Green IT
Les hyperscalers veulent transformer leurs datacenters en aspirateurs à CO2
Par Laurent Delattre, publié le 09 décembre 2024
Les datacenters, accusés de freiner les objectifs climatiques, s’attaquent désormais à leur propre bilan carbone et émissions de CO2. En combinant intelligence artificielle et matériaux avancés, les initiatives actuelles comme celle annoncée par Amazon en partenariat avec Orbital Materials, redéfinissent – à l’opposé des critiques actuelles – ces infrastructures géantes en puits d’absorption de carbone et système de lutte contre le réchauffement climatique.
Face à la croissance exponentielle des besoins en puissance de calcul, les centres de données se retrouvent aujourd’hui sur la sellette.

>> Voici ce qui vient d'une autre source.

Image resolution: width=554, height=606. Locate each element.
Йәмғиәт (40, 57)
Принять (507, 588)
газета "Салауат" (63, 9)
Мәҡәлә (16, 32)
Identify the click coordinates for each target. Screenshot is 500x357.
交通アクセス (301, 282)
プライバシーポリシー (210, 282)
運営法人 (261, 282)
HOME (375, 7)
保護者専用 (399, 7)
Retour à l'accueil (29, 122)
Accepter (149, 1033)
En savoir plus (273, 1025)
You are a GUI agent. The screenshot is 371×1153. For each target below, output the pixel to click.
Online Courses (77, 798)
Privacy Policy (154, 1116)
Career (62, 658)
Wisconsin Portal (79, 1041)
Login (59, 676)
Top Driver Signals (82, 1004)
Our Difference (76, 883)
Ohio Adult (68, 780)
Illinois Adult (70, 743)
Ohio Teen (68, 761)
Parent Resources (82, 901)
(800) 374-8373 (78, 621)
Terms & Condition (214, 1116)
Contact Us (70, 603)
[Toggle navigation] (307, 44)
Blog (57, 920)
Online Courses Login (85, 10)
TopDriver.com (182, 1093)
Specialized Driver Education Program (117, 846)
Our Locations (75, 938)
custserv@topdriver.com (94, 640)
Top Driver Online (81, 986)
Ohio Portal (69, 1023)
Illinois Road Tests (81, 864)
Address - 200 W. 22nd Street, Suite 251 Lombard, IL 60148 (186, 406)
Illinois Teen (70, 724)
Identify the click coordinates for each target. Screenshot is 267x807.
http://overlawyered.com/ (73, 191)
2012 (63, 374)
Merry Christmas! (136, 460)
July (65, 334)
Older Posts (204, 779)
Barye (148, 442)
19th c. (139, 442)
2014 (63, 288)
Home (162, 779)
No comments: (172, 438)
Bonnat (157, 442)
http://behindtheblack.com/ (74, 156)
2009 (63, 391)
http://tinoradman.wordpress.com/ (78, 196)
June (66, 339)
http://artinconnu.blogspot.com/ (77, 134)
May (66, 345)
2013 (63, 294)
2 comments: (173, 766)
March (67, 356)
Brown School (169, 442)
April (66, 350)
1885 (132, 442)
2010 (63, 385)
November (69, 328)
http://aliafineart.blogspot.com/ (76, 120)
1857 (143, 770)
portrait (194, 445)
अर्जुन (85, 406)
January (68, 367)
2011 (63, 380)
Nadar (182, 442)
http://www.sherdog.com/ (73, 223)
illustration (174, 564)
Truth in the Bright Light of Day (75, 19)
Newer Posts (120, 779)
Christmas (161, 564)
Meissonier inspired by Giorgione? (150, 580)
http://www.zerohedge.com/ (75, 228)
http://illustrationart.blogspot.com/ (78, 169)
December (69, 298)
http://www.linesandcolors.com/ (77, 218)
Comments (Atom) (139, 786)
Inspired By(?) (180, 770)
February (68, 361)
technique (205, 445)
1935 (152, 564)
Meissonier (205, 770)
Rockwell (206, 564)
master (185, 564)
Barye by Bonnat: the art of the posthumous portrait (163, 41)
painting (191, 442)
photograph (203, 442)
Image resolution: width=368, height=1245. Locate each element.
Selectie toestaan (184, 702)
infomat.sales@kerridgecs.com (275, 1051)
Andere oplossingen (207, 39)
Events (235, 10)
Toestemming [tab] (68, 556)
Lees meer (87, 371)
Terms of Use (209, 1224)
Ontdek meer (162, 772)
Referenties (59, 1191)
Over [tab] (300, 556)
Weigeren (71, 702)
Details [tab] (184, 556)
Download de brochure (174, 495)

Les organisations environnementales ne cessent de pointer du doigt ces infrastructures nécessaires aux services numériques du Cloud et de l’IA, dont la consommation électrique et la production de chaleur exercent une pression non négligeable sur les objectifs climatiques.
Le défi pour tous les acteurs du Cloud et des datacenters consiste bien évidemment non seulement à assurer un fonctionnement optimal des serveurs, mais aussi à limiter au maximum leur impact carbone.
À l’occasion de la conférence « AWS re:Invent 2024 », AWS ne s’est pas contenté de se vanter d’avoir alimenté en 2023, 100% de ses opérations Cloud en énergie renouvelable s’enorgueillir de bâtir aujourd’hui des datacenters d’un PUE de 1,04, soit un score presque parfait, mais a également laissé entrevoir un futur où le PUE pourrait être inférieur à 1 et où les datacenters deviendraient de véritables « puits d’absorption de carbone ».
Amazon a en effet annoncé un partenariat original avec la jeune pousse Orbital, spécialisée dans la conception de matériaux avancés grâce à l’IA. L’innovation réside dans l’exploitation intelligente d’une contrainte technique existante. Les datacenters nécessitent d’importants systèmes de refroidissement qui brassent en permanence d’énormes volumes d’air pour maintenir les serveurs à température optimale. Orbital propose d’exploiter ces flux d’air en y intégrant un nouveau matériau capable de capturer le CO2 atmosphérique.
Plutôt que de se tourner vers des solutions externes de compensation carbone, l’idée est d’agir directement sur place, au cœur même de l’un des centres de données d’AWS. Le nouveau matériau développé grâce à l’IA serait capable de capter le dioxyde de carbone issu de l’air chaud des serveurs, sans avoir à déployer une infrastructure coûteuse et complexe.
Ce qui distingue cette approche des solutions traditionnelles de capture carbone, c’est son efficacité économique. Le système promettrait non seulement de compenser les émissions liées à la consommation électrique du datacenter, mais de capturer davantage de CO2 que celui-ci n’en génère indirectement, le tout à un coût inférieur aux crédits carbone disponibles sur le marché.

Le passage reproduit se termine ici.